The building is the result of an international ideas competition and houses the central Fire Department of Bilbao, serving a European urban area of over one million people. Like traditional European fire stations, it establishes its civic presence through a large urban square, opening itself to the city.
The project emerges from the character of its environment. The rainy atmosphere seems to settle over the site, where the ground, the surrounding hills, the city below, the distant mountains across the river, and even the humid air merge into an almost continuous whole. Glass and crumpled aluminum extend this condition, becoming a material expression of that atmosphere while also recalling the industrial heritage of Bilbao and the Basque Country—those 19th-century building-machines and processing structures that transformed the region and shaped its identity.
Conceived as an efficient operational system, the building supports the work of first responders through a precise overlap of functions—rest, preparation, and action. A capillary network of fire poles and vertical connections ensures immediate response and continuous readiness.
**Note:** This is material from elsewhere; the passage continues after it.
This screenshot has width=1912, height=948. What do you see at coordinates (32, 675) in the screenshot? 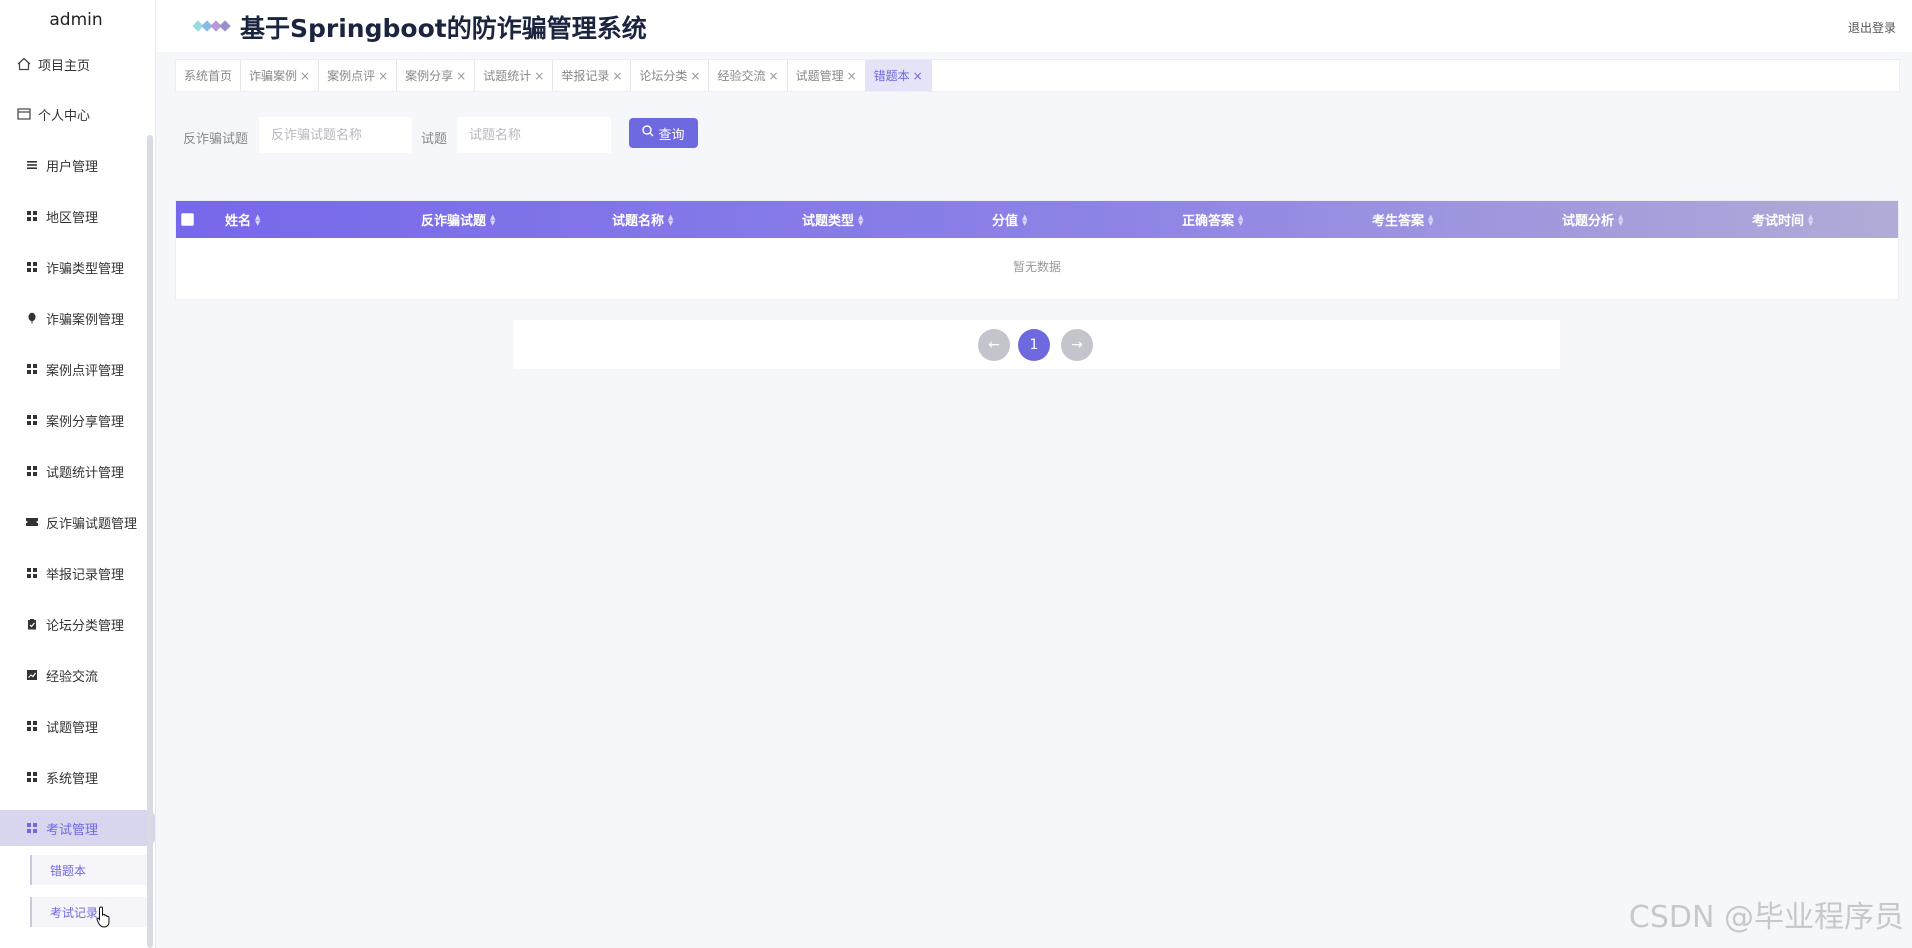
I see `chart-icon` at bounding box center [32, 675].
Inside, the Firemen’s House opens toward the valley. From within, the dense urban fabric appears compressed along the narrow riverbanks, while the surrounding green landscape, with its steep and rain-soaked slopes, encloses the city and presses it toward the estuary.



The building deliberately avoids conventional finishing details. Rather than applying a superficial decorative layer, it preserves the construction process itself. The physical labor of those who built it remains present and tangible. Although fully operational, the building still carries the imprint of that manual effort—an essential part of its character.